EXTRACTED TEXT:
[Start of Attachment]
Brazilian educator, and researcher

Elisabete Regina Baptista de Oliveira (27 November 1962 – 5 January 2019) was a Brazilian educator, and researcher. She held a doctorate in sociology of education, and was a leading researcher on asexuality in Brazil.

==Early life==
Elisabete Regina Baptista de Oliveira earned a Bachelor of Letters degree from the Sant'Anna University (pt) in 1985 and later graduated in Pedagogy from the University of São Paulo in 2010. She obtained a master's degree in education from the Faculty of Education of the University of São Paulo in 2007 and a doctorate in sociology of education from the same institution in 2014.

==Career==
Oliveira lived in Japan for several years and worked as a teacher, translator, and interpreter of English and Portuguese. From 2002, she started working with non-governmental organizations, research institutes, and government agencies, and conducted educational research and teacher-training activities in the fields of youth studies, sexuality, gender relations, sexual diversity, and human rights. Her master's dissertation, defended in 2007, examined the affective, sexual, and reproductive trajectories of young women from lower-income backgrounds in the city of São Paulo.
[End of Attachment]
WORK REQUEST A: Reproduce the passage from the text on Elisabete Regina Baptista de Oliveira word for word. Begin at the words "Elisabete Regina Baptista de Oliveira (27" and stop after "asexuality in Brazil.".
WORK REQUEST B: According to the text on Elisabete Regina Baptista de Oliveira, in what year did she earn her doctorate in sociology of education?

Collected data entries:
[Start of Attachment]
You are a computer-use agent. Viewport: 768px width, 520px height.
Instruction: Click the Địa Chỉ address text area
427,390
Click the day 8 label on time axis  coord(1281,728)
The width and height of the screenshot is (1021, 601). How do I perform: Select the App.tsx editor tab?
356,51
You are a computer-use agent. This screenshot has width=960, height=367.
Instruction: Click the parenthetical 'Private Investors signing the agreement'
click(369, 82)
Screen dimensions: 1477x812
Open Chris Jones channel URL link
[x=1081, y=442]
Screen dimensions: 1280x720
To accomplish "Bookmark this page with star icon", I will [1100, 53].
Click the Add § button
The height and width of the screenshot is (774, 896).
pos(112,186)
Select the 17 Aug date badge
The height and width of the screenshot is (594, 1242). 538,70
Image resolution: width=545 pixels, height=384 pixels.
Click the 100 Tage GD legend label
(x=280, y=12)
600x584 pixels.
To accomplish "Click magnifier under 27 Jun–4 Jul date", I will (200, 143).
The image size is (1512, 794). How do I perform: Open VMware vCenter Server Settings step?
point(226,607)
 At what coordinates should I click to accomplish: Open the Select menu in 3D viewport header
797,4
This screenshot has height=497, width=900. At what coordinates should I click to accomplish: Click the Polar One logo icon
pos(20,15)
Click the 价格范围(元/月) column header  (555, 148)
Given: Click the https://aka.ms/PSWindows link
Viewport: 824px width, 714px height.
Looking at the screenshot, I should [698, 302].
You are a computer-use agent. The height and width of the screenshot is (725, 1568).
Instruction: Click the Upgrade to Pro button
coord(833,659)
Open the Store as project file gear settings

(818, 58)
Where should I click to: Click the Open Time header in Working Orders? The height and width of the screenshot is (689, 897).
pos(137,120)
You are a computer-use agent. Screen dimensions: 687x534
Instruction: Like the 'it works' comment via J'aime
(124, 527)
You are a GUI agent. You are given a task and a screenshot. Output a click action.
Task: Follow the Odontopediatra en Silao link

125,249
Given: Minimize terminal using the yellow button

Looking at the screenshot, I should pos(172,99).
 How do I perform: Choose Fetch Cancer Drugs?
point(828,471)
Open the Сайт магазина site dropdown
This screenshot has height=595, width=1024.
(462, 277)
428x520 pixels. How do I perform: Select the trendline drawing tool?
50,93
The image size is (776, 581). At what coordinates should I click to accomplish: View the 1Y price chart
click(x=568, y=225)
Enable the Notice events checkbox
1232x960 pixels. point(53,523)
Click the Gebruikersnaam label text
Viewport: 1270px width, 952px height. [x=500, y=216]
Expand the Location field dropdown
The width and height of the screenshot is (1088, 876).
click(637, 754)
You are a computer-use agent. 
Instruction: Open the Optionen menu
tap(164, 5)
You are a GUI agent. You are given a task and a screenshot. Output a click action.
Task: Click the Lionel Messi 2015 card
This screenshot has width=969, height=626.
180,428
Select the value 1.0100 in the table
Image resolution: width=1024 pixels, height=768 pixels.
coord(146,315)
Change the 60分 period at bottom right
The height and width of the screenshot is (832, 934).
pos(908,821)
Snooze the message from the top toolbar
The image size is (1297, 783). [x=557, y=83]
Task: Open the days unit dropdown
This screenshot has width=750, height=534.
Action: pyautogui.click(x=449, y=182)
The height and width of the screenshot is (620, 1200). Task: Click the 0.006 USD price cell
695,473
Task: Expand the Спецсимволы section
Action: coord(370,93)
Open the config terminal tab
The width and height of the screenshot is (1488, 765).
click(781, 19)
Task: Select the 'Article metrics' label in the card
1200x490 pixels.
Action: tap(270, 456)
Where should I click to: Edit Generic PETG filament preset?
[End of Attachment]
EXERCISE RESULT A:
Elisabete Regina Baptista de Oliveira (27 November 1962 – 5 January 2019) was a Brazilian educator, and researcher. She held a doctorate in sociology of education, and was a leading researcher on asexuality in Brazil.

EXERCISE RESULT B: 2014